After some calculations, I obtained a Yalmip constraint set that is in fact a polytope and I want to know the coordinates of its vertices. Using the 'Data cursor' in the Figure window, I can inspect the values and manually enter them in a matrix. How can I do this in an automatic way?

x = sdpvar(2,1);

X = [-1<=x<=1];

plot(X,x)

   xlim([-2 2])

   ylim([-2 2])

[Johan Löfberg]

You have to convert to a mpt object

[Marc Wijnand]

If you know the matrices A,b in Ax<=b (such as in the MWE above), it is straightforward to use an MPT Polyhedron. However, I have situations where a yalmip constraint set appears to be polytopic, but I don't have the matrices.
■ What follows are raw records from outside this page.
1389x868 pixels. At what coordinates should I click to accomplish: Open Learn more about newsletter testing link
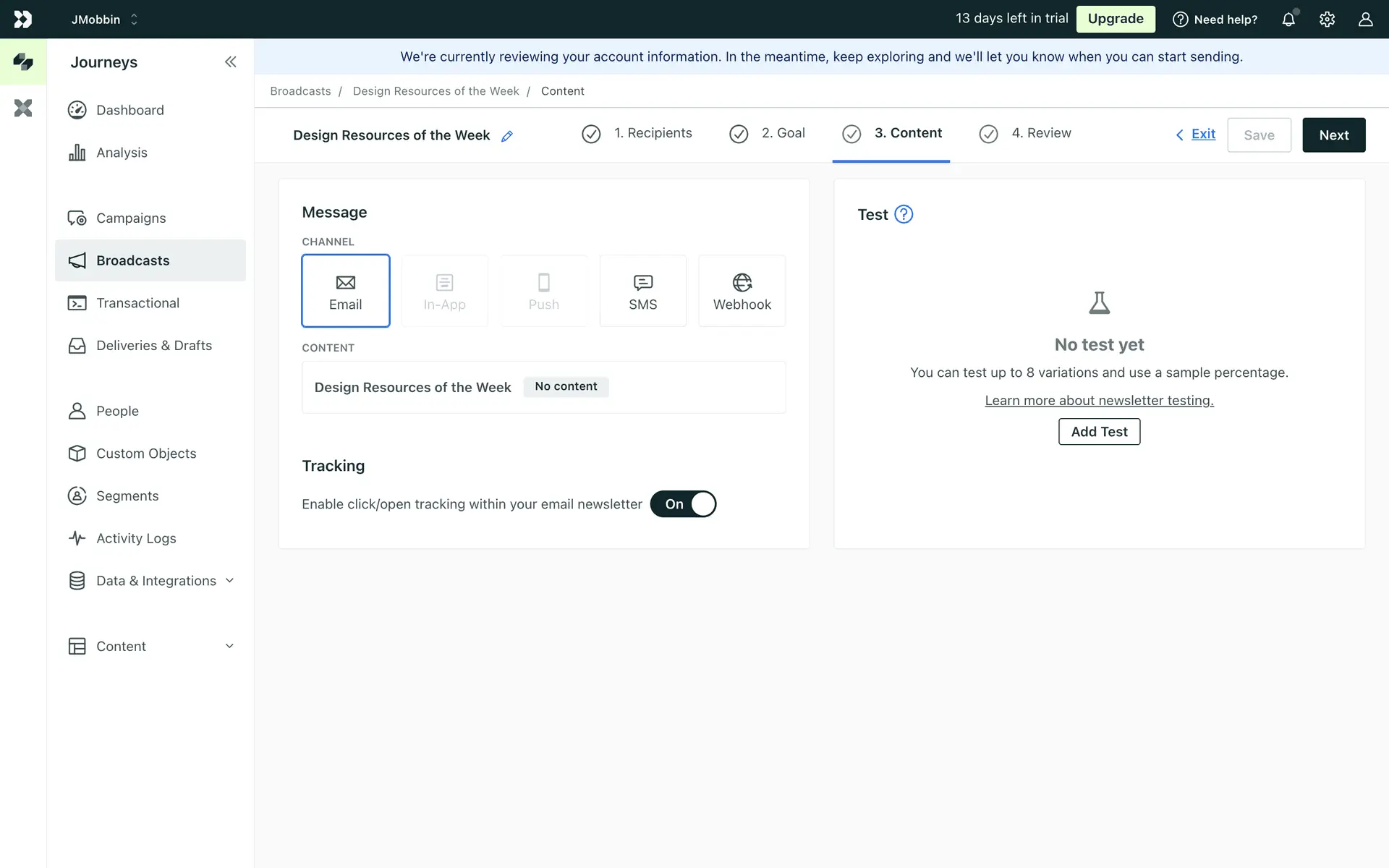[1099, 401]
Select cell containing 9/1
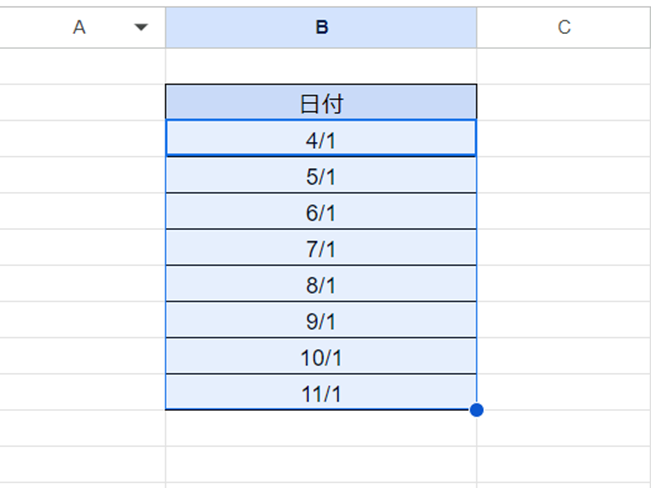The height and width of the screenshot is (488, 651). click(x=321, y=319)
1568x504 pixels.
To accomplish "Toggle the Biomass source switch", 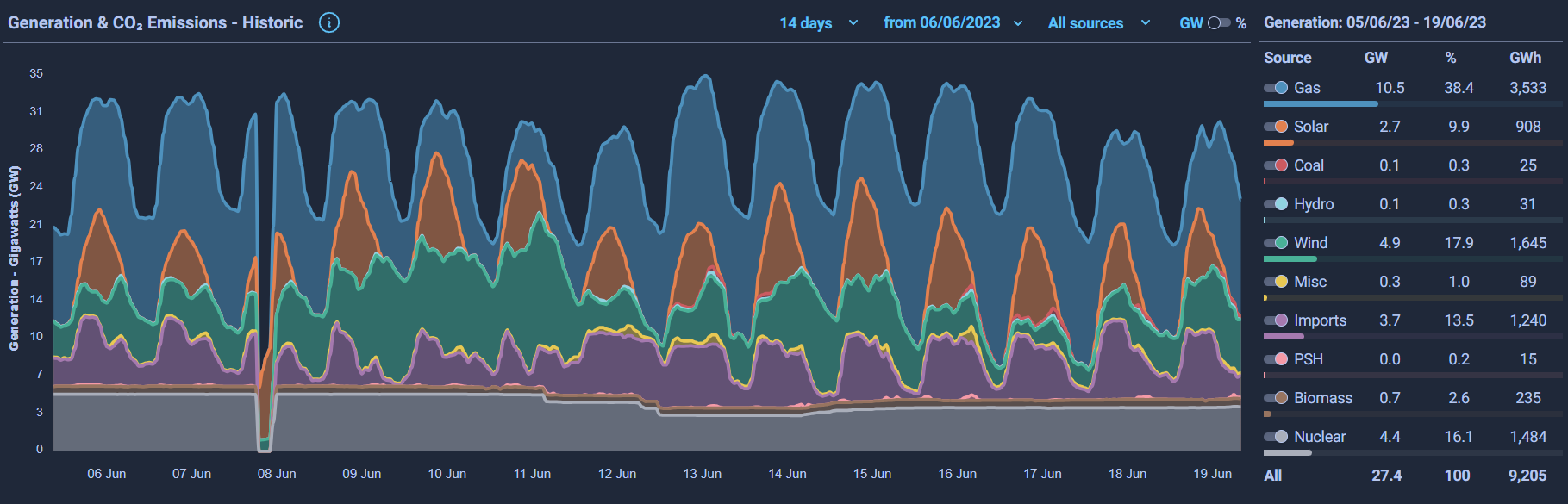I will (1276, 398).
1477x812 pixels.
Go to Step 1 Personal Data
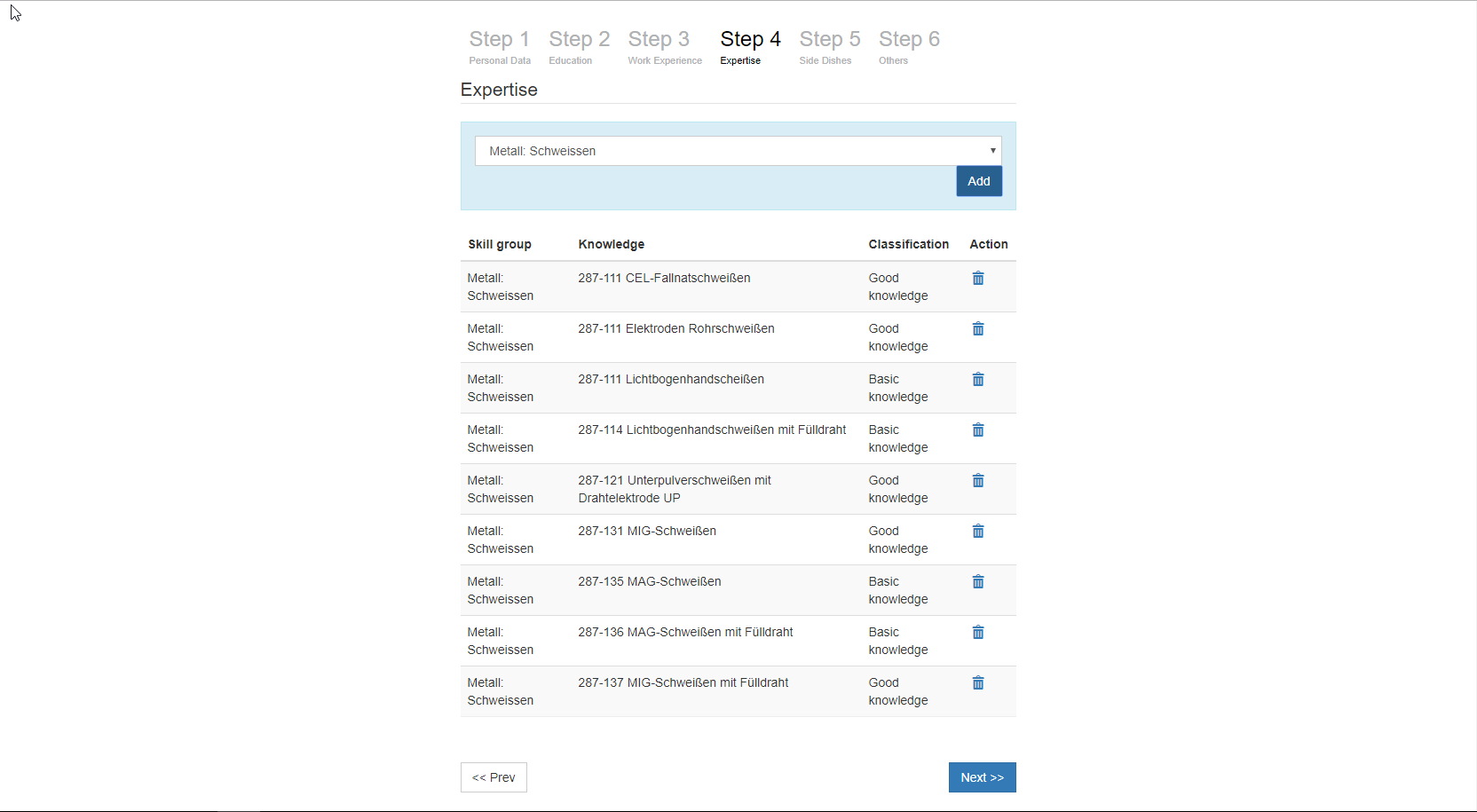point(500,47)
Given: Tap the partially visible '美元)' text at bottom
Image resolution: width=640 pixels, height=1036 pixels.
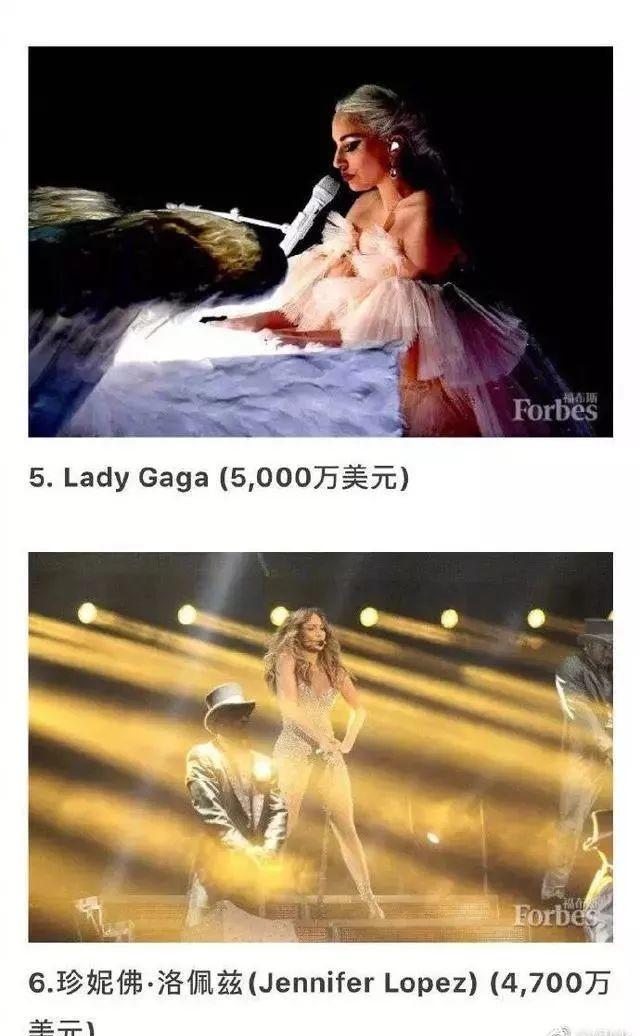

My problem is whether it is possible to determine the vertices of such a yalmip set.

[Johan Löfberg]

The only thing you can do is to extract the points on the inner approximation of the feasible set that YALMIP computed

W =plot(...)

[Marc Wijnand]

This works.

x = sdpvar(2,1);

X = [-1<=x<=1];

%plot(X,x)

%   xlim([-2 2])

%   ylim([-2 2])

%hold on

pointlist = plot(X,x);

pointlist = cell2mat(pointlist);

pointlist = (unique(pointlist','rows','stable'))'

pointlist = [pointlist pointlist(:,1)] %close figure

%plot(pointlist(1,:),pointlist(2,:))

[Marc Wijnand]

BTW, this is also the way to 'convert' a nonpolytopic yalmip constraint set to a polytope: extract the vertices via the plot command and define an MPT Polytope with them.